At the core of this project to document and explore the great Romanesque and Gothic churches of France and Spain lies a mystery. In this world “cloaking itself everywhere in a white mantle of churches” (the French monk Raoul Glaber wrote that after the turn of the millennium it seemed that “the whole world were shaking itself free, shrugging off the burden of the past, and cladding itself everywhere in a white mantle of churches”), our question is “Who were the builders?” Who were the people who, uncompelled, built their thousands of shrines that have lasted a thousand years? Their archives have disappeared, so often we don’t even know their names. But merely knowing their names would not tell us anything about who they were and how they came to perform such tasks. What kind of belief impelled and motivated them? That is the mystery we explore.

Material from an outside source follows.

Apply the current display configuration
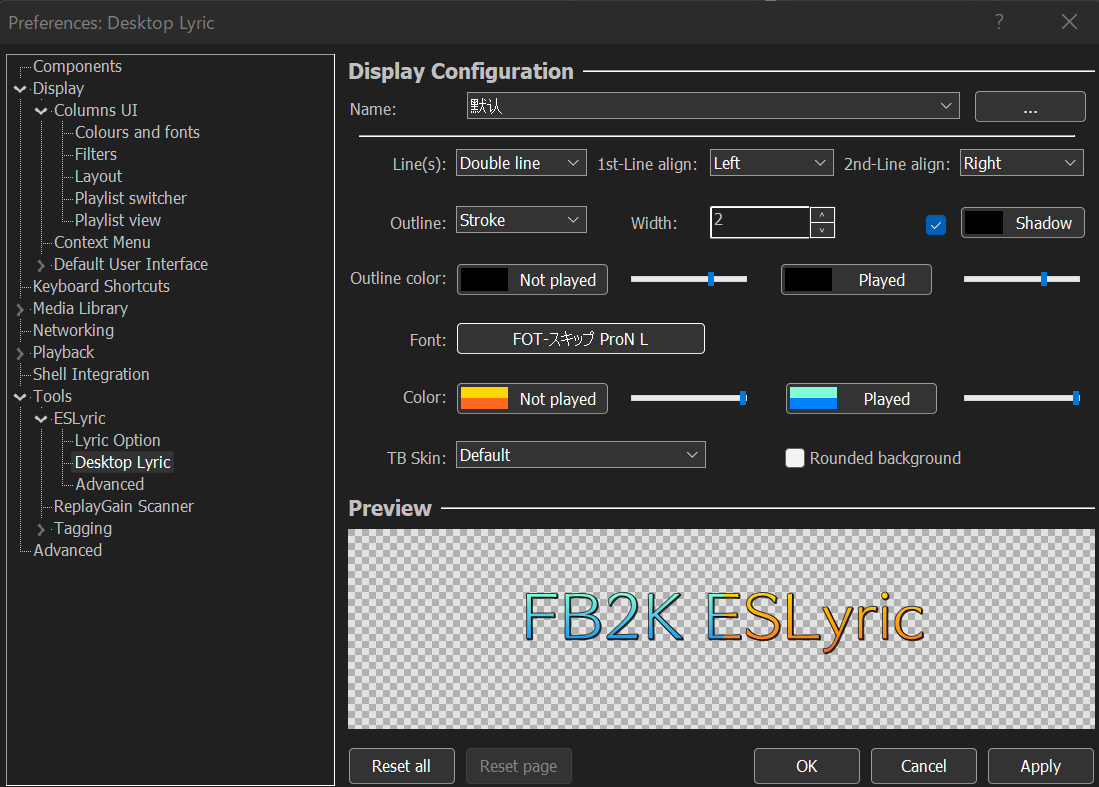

Three great ethical systems emerged from the Arabian deserts. Judaism, Christianity, and Islam shared a God, prophets, and a great text. Judaism was insular, however, the religion of a specific people. They were not intent on converting others. The Jewish faith always existed as the faith of a people obeying a covenant with their God, a people surrounded by others with different religions. Their faith marked them out as different, but that people had a home in which their laws were primary. They were confident in the superiority of their religion.
Christianity and Islam were different, more aggressive. The Christians emerged as a sect with no home, persecuted everywhere. In order to survive, they had to convert, to demonstrate to others the superiority of their religious beliefs. Conversion became a key goal of the religion so that it might survive in a world hostile to its very existence. The fledgling church used the abuses against the believers as a powerful weapon – the passion of martyrdom was proof of the enduring powers of their faith and their God. Eventually the Christians converted not only people, but the greatest political structure in the western world, the Roman empire.
Four centuries later, a third religion emerged from that same hard-scrabble Arabian soil. With the fresh energy of the newly birthed, Islam spread like a rushing tide across the Middle East, North Africa, and into Europe. Fueled by the twin confidences of belief and success, the Muslims seemed unstoppable. In Europe, they came into contact with a religion with the same antecedents, and that contact incited their enmity. Christianity was an older and seemingly corrupt relation. The conflict was of the peculiar destructive violence common to internecine warfare. It was a war of extermination. The threat of this war cut deep into the fragmented Christian society.
The Christian monastic orders were the mortar of society, the bond that kept it together. Through these orders, Christian Europe began to defend itself, not just in arms but philosophically. The Church needed to restate its very identity. That restatement was powerful and profound. The Christian identity was re-imagined completely, not merely rediscovered. The Church incorporated the new learning of the day – the sciences of logic and philosophy. In doing so, Christian Europe managed two monumental feats; they united faith and intellect and they transmuted stone into an expression of faith.
We are concerned with this second achievement, sending stone soaring to the heavens.